O presidente Luiz Inácio Lula da Silva sancionou o Orçamento de 2026, que inclui 26 vetos, na quarta-feira (31). A medida foi publicada em uma edição extra do Diário Oficial da União e estabelece um total de R$ 6,5 trilhões. Entre os vetos, destaca-se a proibição do aumento do Fundo Partidário, um recurso importante para as campanhas eleitorais.
O Orçamento aprovado destina 28% dos orçamentos fiscal e de seguridade social para o pagamento de juros da dívida pública, totalizando R$ 1,82 trilhão. Além disso, o governo prevê um superávit primário de R$ 34,26 bilhões, que pode chegar a R$ 68,52 bilhões. A LDO também estabelece limites para emendas parlamentares, com cerca de R$ 61 bilhões disponíveis para projetos nos estados e municípios.
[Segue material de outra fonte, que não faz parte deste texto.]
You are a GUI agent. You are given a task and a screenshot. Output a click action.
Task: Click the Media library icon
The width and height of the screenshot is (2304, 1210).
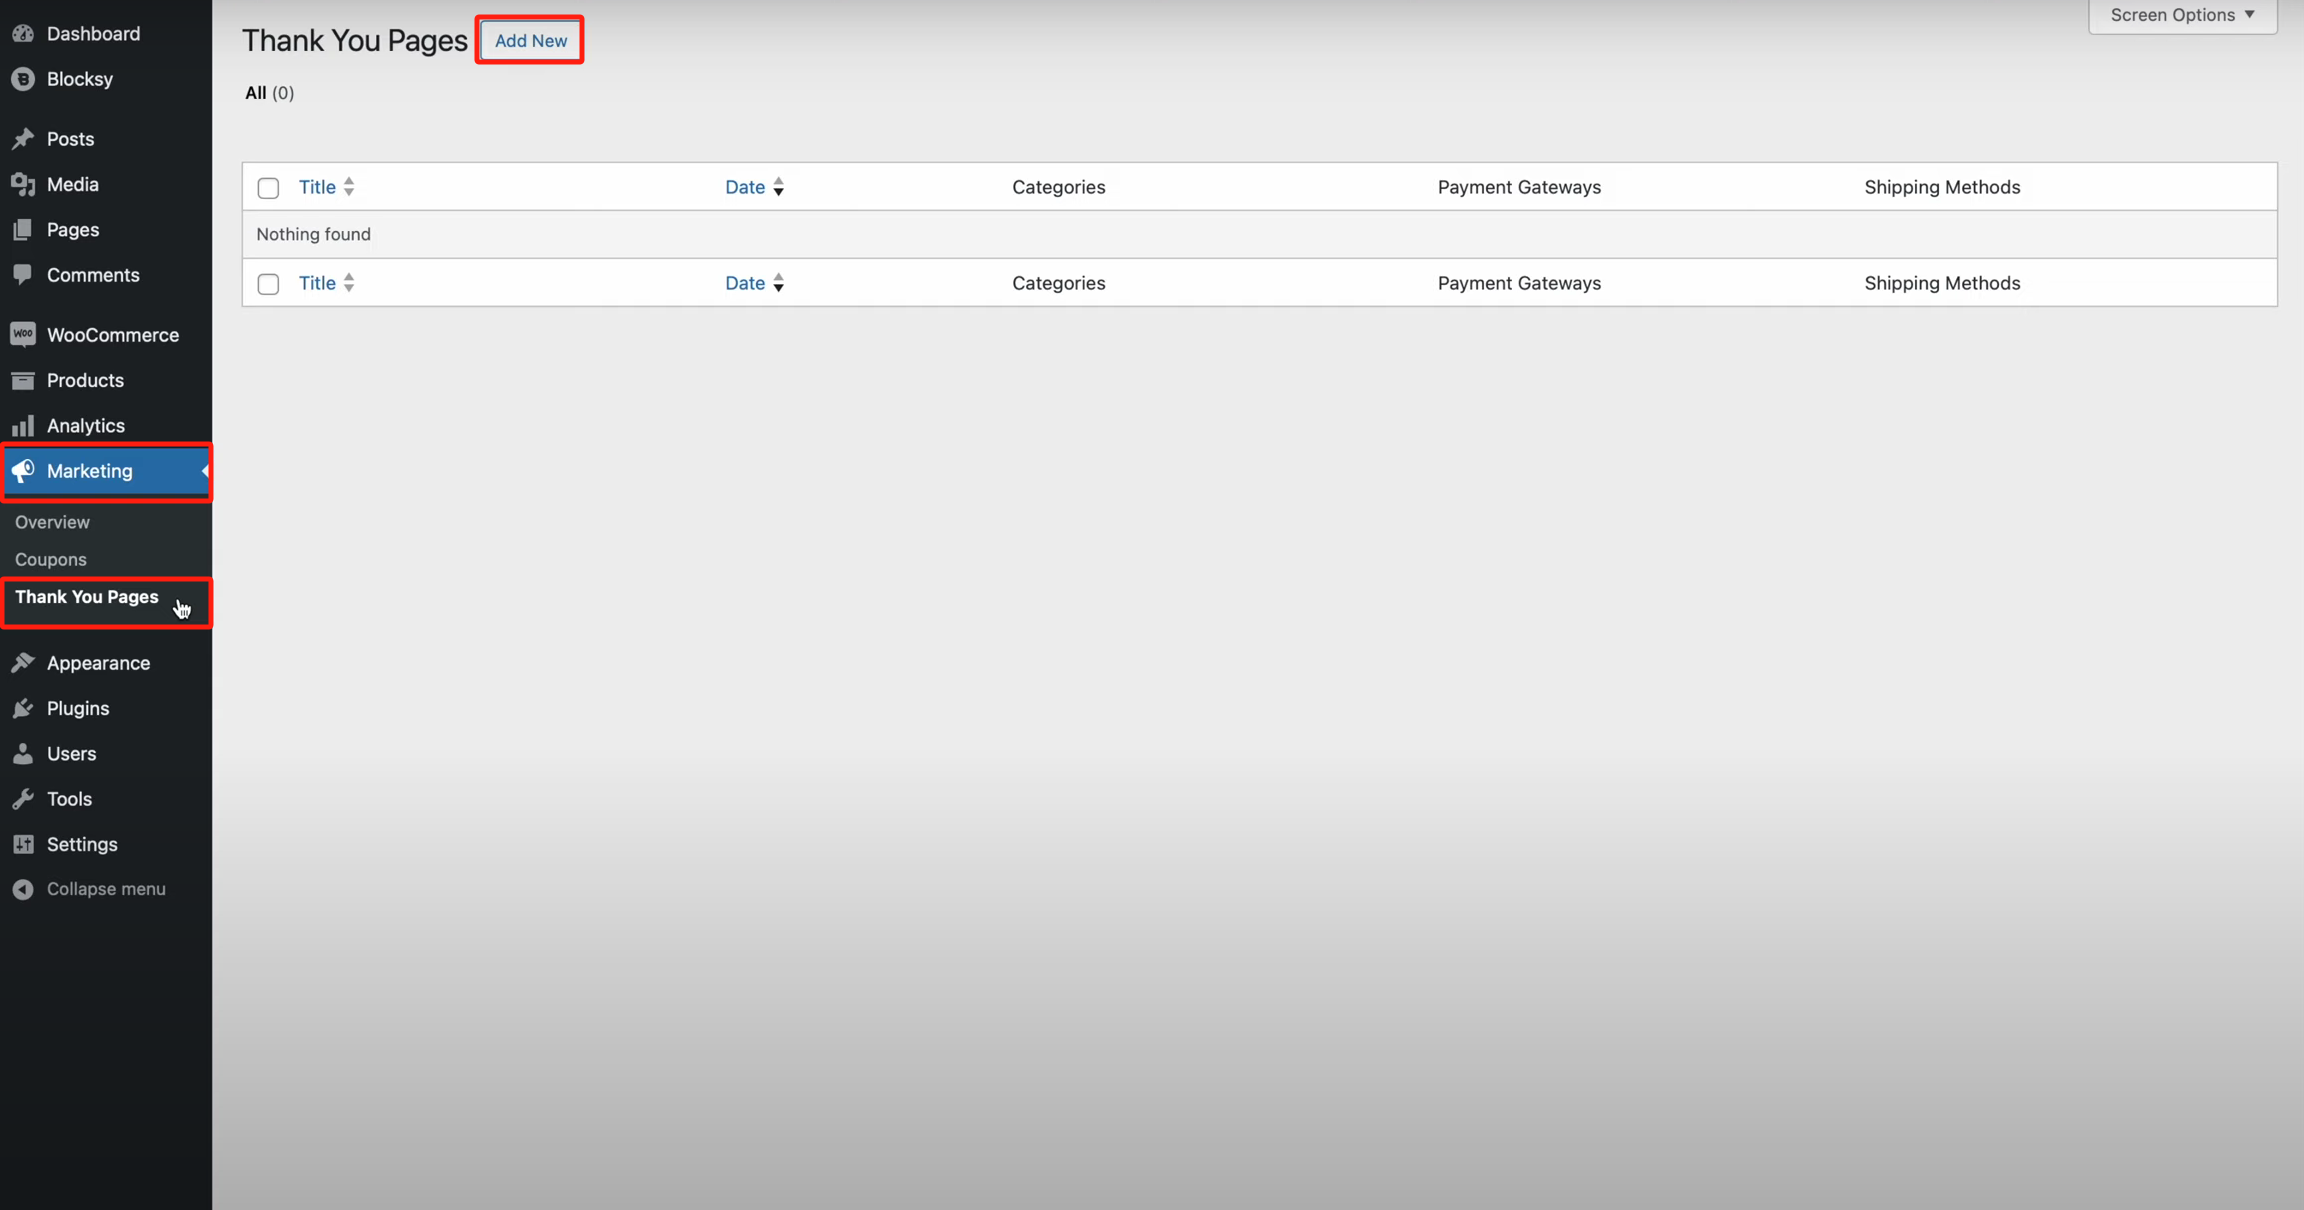pos(23,184)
Os vetos do presidente incluem a limitação de emendas a projetos que não apresentem licença ambiental prévia e a revogação de emendas não pagas de anos anteriores. Essa decisão reflete a preocupação do governo em manter a responsabilidade fiscal e a legalidade nas despesas públicas. As implicações dessas medidas poderão impactar o financiamento de campanhas políticas e a execução de projetos em diversas áreas.